The coming debate in Congress, however overdue it is and however flawed will be whatever product comes out of it, is nonetheless welcome. It is part of a proper function of the legislative branch. This is not an instance, as has arisen on some other issues, of members trying to act like 535 secretaries of state and getting in the way of negotiating international agreements.

Nor is it, at least not yet, a case of members trying to act like 535 commanders-in-chief and interfering in the management of military operations. Instead it is a matter of the people’s representatives setting basic policy and priorities when it comes to deciding whether a particular goal overseas merits expending American blood and treasure and putting American lives in harm’s way.

Whatever its outcome in terms of a specific resolution, the debate might help to illuminate why it is so difficult to put into legislative language a precise statement of what is intended. The fundamental reason goes back to the habit of thinking of counterterrorism in military terms, as reflected in the unfortunate phrase “war on terror.”

Terrorism is a tactic, not an enemy. Wars end; terrorism doesn’t. Military measures are only one type of tool, and not necessarily the most effective one, in countering terrorism. Regarding that last point, it would be appropriate for members of Congress to debate not only the legal issues involved in an authorization of force but also the practical and empirical issues pertaining to what is most likely to cause a group such as ISIS to wax or to wane.

Declaring war, or authorizing force, against a state involves a well-defined adversary, with the limits of the armed conflict defined by the activities of the target state. The organizational manifestations of international terrorism are much different, consisting of amoeba-like groups that shift shape and identity and that lack clear boundaries in terms of either structure or theaters of operation.

Terrorist groups, including the ones that have most preoccupied the United States in recent years, metamorphose, splinter, and spread. The names assumed by groups are of little use in adding clarity to this chaos, because adoption of a name sometimes is nothing more than an expression of fondness for a certain ideology or of admiration for what another group carrying that name has done, or an attempt to sound scarier, rather than reflecting any organizational cohesion.

This has been true of many who have adopted the al-Qaeda name as well as ones today adopting the ISIS name. This is why it is so hard to word a resolution authorizing force resolution against such groups, as if it could be done as clearly and precisely as declaring war against state X.

It is why there is justified concern about whether any meaningful limit is being applied by the current draft resolution when the stated target is ISIS “or associated persons or forces” and this is further declared to mean “any closely-related successor entity in hostilities against the United States or its coalition partners.” That is a very wide window.

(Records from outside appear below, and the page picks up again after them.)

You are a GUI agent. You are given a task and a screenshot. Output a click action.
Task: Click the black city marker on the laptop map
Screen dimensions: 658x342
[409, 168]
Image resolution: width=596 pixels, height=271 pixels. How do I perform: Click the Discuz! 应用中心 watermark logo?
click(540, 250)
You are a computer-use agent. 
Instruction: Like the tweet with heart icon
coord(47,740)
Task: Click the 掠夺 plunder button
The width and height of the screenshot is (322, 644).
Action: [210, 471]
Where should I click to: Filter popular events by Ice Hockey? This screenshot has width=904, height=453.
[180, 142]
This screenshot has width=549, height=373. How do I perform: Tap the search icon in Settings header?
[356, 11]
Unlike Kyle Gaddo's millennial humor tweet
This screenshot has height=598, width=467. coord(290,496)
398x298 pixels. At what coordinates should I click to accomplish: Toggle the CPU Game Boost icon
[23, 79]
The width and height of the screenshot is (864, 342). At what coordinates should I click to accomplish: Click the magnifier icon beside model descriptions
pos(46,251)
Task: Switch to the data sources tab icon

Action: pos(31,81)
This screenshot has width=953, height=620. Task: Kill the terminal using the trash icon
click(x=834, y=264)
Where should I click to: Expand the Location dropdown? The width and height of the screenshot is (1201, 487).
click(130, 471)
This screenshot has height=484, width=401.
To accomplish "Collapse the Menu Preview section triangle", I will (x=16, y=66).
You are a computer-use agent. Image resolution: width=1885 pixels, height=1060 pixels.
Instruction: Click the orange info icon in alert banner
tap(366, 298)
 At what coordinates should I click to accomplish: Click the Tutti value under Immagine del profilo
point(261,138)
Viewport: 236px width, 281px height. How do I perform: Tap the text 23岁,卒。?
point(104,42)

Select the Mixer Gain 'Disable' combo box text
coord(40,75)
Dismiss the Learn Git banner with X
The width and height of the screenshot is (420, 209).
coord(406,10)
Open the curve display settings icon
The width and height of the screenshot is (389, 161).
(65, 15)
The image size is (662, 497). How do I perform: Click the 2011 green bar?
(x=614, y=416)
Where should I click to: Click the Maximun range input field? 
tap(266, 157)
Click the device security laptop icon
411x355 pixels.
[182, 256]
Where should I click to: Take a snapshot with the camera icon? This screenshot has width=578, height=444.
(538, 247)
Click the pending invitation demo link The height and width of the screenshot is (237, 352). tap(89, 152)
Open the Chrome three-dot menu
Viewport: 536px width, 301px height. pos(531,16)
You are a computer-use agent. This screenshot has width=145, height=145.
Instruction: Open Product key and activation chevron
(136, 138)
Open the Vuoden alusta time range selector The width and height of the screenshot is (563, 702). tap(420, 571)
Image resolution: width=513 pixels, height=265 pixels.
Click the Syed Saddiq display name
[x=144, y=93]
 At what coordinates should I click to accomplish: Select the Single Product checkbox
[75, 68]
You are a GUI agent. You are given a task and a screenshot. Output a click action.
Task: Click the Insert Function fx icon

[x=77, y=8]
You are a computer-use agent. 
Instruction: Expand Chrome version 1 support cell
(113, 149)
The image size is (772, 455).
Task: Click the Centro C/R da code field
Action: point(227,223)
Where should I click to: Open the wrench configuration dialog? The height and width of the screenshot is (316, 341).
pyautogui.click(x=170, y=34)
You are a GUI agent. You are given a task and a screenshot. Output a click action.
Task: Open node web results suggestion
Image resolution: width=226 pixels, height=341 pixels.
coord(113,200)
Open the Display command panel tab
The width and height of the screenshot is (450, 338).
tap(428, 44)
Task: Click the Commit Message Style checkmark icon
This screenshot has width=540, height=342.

It is good for Congress to try to come up with the least bad version of a resolution aimed at ISIS. But what is needed even more is a different kind of Congressional authorization, perhaps a much-improved version of the 2001 resolution, that recognizes that it might be appropriate in carefully selected times and places to apply the military tool in counterterrorism, without vainly pretending as if this could be done in the same way as declaring war against a particular state. But exactly what such an authorization would look like is not at all clear.

Paul R. Pillar, in his 28 years at the Central Intelligence Agency, rose to be one of the agency’s top analysts. He is now a visiting professor at Georgetown University for security studies. (This article first appeared as a blog post at The National Interest’s Web site. Reprinted with author’s permission.)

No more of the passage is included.